> [Exercise brief]
Report every line of the records below that contains the string "action", copying each such line unchanged; case counts.

> [Supplied data]
▬▬▬▬▬▬▬▬▬▬

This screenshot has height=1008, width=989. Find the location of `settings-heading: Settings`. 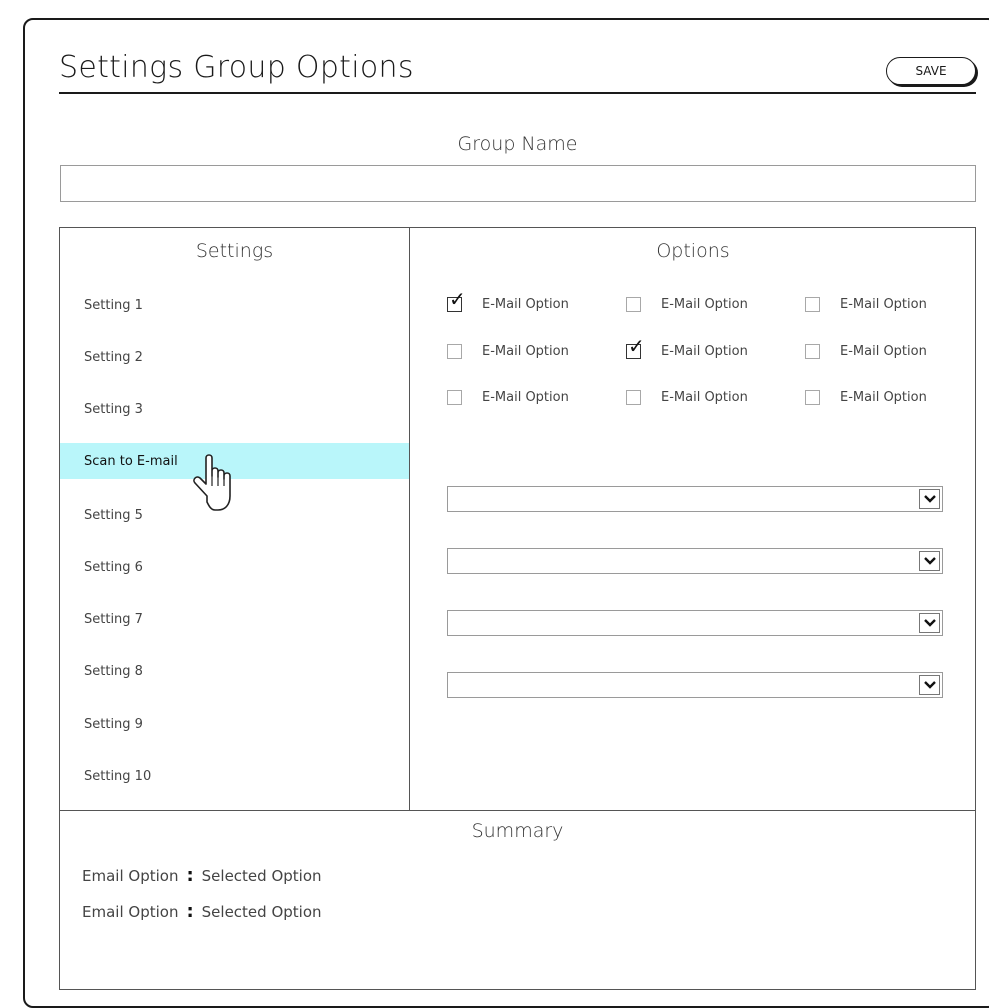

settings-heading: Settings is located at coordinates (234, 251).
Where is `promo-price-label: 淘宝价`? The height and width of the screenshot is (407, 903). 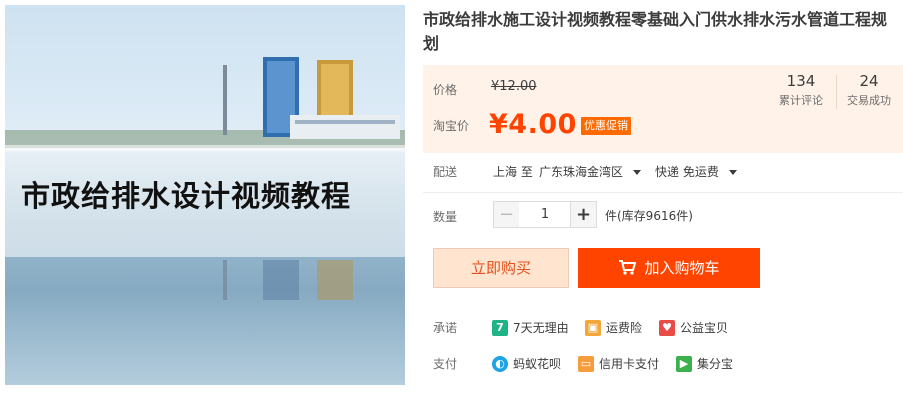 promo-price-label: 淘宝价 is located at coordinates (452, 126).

▬▬▬▬▬▬▬▬▬▬

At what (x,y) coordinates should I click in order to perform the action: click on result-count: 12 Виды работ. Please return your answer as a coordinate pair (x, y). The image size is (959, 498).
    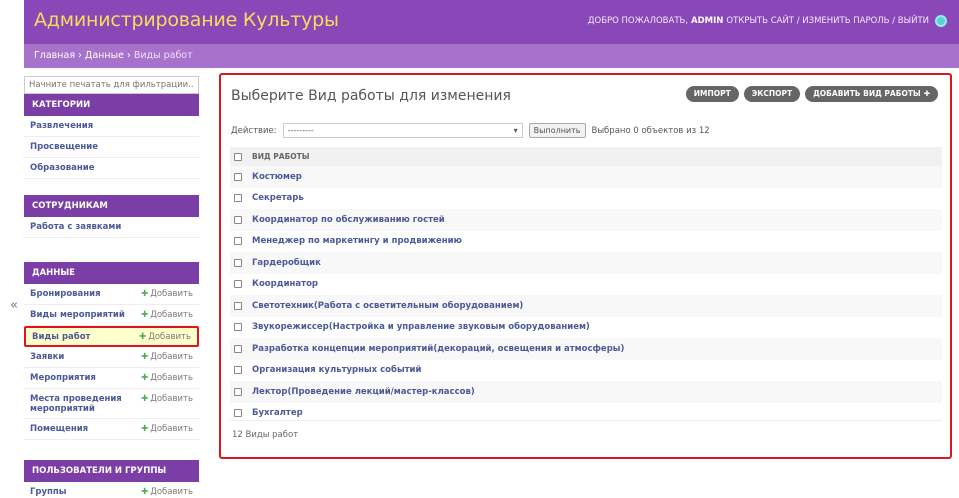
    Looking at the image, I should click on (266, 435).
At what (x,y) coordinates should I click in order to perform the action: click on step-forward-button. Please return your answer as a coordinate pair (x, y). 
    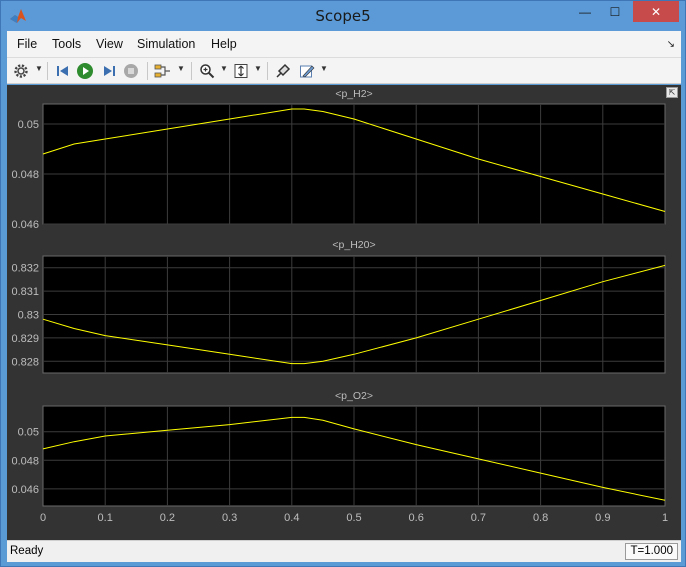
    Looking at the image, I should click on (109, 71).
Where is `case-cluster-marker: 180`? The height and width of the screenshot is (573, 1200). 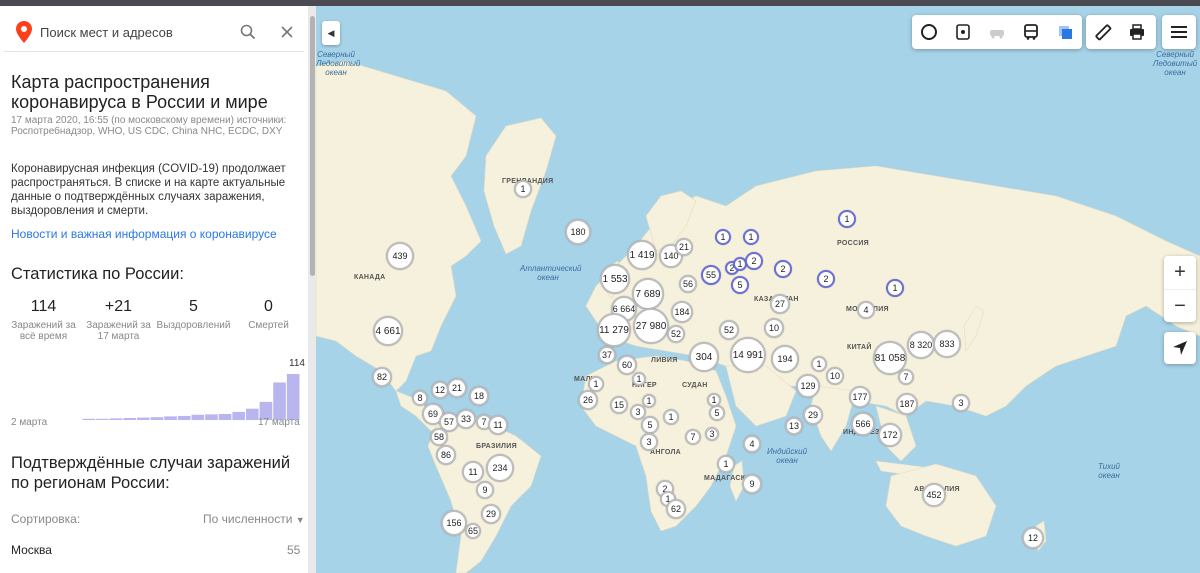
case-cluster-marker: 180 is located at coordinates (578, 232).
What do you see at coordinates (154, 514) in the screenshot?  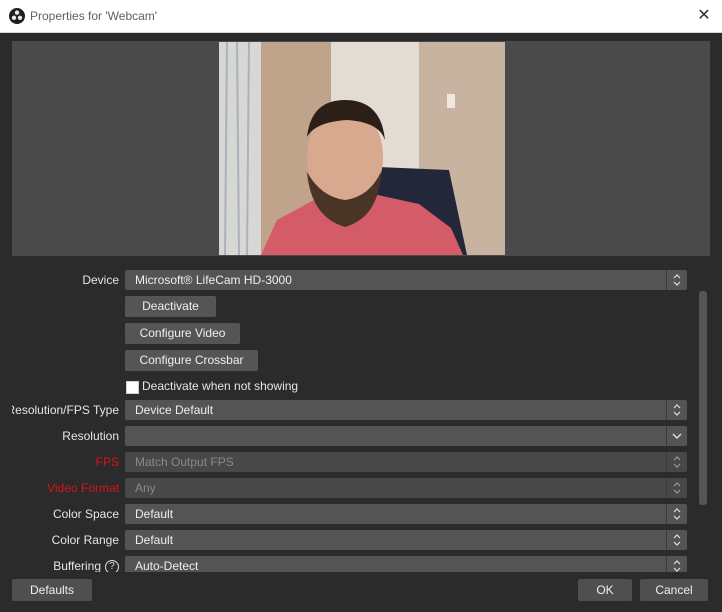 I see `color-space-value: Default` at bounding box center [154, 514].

▬▬▬▬▬▬▬▬▬▬

> [Solution]
At what (x,y) coordinates should I click in order to perform the action: click on result-count: 12 Виды работ. Please return your answer as a coordinate pair (x, y). The image size is (959, 498).
At what (x,y) coordinates should I click in order to perform the action: click on step-forward-button. Please return your answer as a coordinate pair (x, y). 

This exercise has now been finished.